The ‘Behave Yourself’ EP was recorded during the sessions for ‘Loyalty’. The band say themselves, as you can see in the cover art, that ‘they didn’t belong there [on the album], but they kept hanging around, starting trouble; made friends and insisted that their story be heard’. Indeed, the songs that make up this five track EP - three brand new, one that’s sort of new, and a ‘rough idea’ - wouldn’t have fit in, but offer an interesting glimpse into what might have been.

First off, they’re writing pop songs again, but when we say pop, we mean Cold War Kids’ version of pop, of course. ‘Audience’ gets things off to a fine start. A driving backbeat and stirring piano line are soon joined by handclaps (?!) and tremolo guitar. Lyrically, Willet is on fine form: ‘She will go down with her ship, like a good captain / Sitting on the dock playing for an audience of one’ is just one of many cutting couplets.

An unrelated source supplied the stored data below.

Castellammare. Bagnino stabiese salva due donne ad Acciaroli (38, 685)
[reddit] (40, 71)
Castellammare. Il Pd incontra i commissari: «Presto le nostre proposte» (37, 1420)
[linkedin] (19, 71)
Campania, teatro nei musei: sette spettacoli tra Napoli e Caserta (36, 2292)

The guitar-driven ‘Coffee Spoon’ follows, yet it is in this track that the rhythm section of ‘the two Matts’, drummer Matt Aveiro and bass player Matt Maust, shine, each turning in a brilliant performance. The EP’s highlight is the last of its new tracks, ‘Santa Ana Winds’. Maust’s bass work once again is worthy of note here, in a song that’s on par with what up to now has been the band’s high-water mark, ‘Hang Me Up To Dry’.

Track four is a souped-up re-recording of old demo ‘Sermons VS The Gospel’. Now known as simply ‘Sermons’, it boasts a fantastic chorus and bridge section, and helps to end things on a strangely positive note, despite its lyrics: ‘I’ve got this idea in my head, and I can’t get it out / That all the money in the Mint couldn’t water a drought’. The EP ends with ‘Baby Boy’, a song that could either be seen as a forty-second throwaway, or an intriguing indicator of where the band are next headed. We’re in the latter camp, as this track sees CWK getting their funk on. Surprising? Definitely, but also quite interesting. Hurry up and get that next album out, guys; you’ve thrown us a real curveball here.